Specimen: Serum or plasma
Container: Red top or gel tube, EDTA or heparin tube
Collection protocol: Venepuncture
Special handling/shipping requirements: Standard
General information about the disease:
Feline Leukaemia Virus (FeLV) is a gammaretrovirus that infects cats and other small felids. Although many cats will overcome infection with FeLV, experiencing a transient viraemia or seroconverting with no detectable viraemia, some become persistently viraemic. Most persistently viraemic cats will develop a range of disease conditions, the most common being peripheral blood cytopaenias, neoplasia (especially lymphoma) and/or secondary infection secondary to immunosuppression. These cats usually die within 3 years. The cat’s age at the time of infection is a major determinant of clinical outcome. A cat found to be persistently viraemic should be isolated from other cats to reduce the risk of passing on the virus.
A cat that has overcome viraemia will remain latently infected. Once a cat becomes latently infected, it remains so for life. FeLV may be reactivated on rare occasions from these cats when immunosuppressed or under chronic stress and such cats should still then be considered potential sources of infection.
General information about when this test is indicated:
Antigen ELISA and immunochromatography are the most commonly used tests to diagnose FeLV infection and are valid screening tests with good sensitivity and specificity. However as the prevalence of disease is low in New Zealand, the positive predictive value (PPV) of these tests is poor (50%) increasing the likelihood of false positive results. A positive test result in a cat must be interpreted in light of clinical and haematological changes that are compatible with FeLV infection.

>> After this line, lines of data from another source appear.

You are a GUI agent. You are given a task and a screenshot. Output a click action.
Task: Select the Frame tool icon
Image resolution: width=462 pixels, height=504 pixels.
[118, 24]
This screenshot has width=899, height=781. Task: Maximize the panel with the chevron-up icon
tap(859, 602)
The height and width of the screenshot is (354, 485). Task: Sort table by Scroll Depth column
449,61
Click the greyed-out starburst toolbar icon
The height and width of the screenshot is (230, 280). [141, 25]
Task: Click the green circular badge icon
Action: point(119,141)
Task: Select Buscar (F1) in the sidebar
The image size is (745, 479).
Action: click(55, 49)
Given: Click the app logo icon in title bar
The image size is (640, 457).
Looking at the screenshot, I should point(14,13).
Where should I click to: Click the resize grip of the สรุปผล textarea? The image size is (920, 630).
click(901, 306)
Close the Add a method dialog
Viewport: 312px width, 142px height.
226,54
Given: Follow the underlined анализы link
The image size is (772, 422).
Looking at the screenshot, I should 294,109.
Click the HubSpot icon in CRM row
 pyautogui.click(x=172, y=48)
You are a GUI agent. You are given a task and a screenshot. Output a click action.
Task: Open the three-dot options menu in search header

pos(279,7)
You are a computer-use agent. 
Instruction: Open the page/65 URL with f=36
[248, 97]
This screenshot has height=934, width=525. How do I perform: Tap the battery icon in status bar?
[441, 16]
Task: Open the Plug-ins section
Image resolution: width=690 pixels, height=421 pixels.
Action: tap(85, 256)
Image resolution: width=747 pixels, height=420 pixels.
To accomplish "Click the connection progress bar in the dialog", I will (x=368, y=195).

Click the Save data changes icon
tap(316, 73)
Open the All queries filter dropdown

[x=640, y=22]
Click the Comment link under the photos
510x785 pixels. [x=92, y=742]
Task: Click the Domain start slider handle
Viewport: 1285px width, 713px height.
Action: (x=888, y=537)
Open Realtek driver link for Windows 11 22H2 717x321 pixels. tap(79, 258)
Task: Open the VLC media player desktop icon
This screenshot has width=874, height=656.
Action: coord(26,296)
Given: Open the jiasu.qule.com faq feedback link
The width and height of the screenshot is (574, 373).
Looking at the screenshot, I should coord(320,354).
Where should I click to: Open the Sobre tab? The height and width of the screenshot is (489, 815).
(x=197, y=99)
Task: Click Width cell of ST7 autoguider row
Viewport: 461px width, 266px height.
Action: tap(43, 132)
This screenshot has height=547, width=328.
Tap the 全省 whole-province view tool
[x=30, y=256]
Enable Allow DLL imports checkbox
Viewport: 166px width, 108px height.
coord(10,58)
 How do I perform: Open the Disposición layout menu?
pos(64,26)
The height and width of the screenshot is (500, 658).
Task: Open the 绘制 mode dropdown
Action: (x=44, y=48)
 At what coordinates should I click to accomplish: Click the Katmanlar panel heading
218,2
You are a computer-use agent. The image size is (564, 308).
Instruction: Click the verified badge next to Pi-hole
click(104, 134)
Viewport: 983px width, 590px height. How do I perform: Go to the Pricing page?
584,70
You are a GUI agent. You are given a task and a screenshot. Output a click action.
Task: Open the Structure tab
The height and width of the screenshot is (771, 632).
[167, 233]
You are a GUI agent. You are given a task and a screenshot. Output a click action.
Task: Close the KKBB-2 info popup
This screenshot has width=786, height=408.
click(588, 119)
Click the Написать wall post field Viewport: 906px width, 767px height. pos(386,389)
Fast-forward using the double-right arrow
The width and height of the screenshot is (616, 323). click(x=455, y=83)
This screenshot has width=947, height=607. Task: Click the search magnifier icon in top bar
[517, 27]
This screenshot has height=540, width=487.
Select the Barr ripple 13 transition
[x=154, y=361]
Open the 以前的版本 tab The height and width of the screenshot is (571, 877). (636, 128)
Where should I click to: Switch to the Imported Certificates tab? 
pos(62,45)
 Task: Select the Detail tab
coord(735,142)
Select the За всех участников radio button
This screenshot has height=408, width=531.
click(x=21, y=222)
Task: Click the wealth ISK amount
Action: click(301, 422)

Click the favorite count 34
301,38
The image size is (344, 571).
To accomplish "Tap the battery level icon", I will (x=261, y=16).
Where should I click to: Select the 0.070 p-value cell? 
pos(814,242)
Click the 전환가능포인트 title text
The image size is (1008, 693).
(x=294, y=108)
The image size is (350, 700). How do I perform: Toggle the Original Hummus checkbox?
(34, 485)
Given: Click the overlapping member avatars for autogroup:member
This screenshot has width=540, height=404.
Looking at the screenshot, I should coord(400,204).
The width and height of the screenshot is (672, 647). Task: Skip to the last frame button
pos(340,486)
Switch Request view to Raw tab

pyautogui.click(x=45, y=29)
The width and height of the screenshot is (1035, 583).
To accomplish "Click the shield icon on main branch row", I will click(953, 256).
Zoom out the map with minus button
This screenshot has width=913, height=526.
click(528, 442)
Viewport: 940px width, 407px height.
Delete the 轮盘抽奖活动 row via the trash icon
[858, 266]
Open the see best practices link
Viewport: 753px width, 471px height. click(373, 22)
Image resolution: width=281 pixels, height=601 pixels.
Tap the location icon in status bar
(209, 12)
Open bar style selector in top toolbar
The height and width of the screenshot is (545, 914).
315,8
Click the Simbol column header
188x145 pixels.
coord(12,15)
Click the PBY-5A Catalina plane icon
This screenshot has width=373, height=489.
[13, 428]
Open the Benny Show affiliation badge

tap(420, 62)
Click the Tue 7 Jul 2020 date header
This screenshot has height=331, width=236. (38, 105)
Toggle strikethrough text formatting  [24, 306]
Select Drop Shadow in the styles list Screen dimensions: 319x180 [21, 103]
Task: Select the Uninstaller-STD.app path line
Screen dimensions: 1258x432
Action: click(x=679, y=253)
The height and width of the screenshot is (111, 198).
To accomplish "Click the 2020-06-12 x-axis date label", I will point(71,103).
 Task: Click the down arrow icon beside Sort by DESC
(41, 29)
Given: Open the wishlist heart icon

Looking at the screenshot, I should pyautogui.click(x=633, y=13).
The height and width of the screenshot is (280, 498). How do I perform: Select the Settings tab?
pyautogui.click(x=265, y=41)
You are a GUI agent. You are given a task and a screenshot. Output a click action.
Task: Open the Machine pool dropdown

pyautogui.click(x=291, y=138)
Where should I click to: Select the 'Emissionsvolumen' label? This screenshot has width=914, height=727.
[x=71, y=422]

Comparison with other related tests:
A healthy cat testing FeLV positive should always be retested preferably using the qPCR for detection of provirus DNA to confirm the result. Cats that are positive on the FeLV test with no clinical signs may clear the viraemia over 2-16 weeks or longer and should be kept separated and retested. If they are still positive after 1 year it is likely they will remain viraemic for life.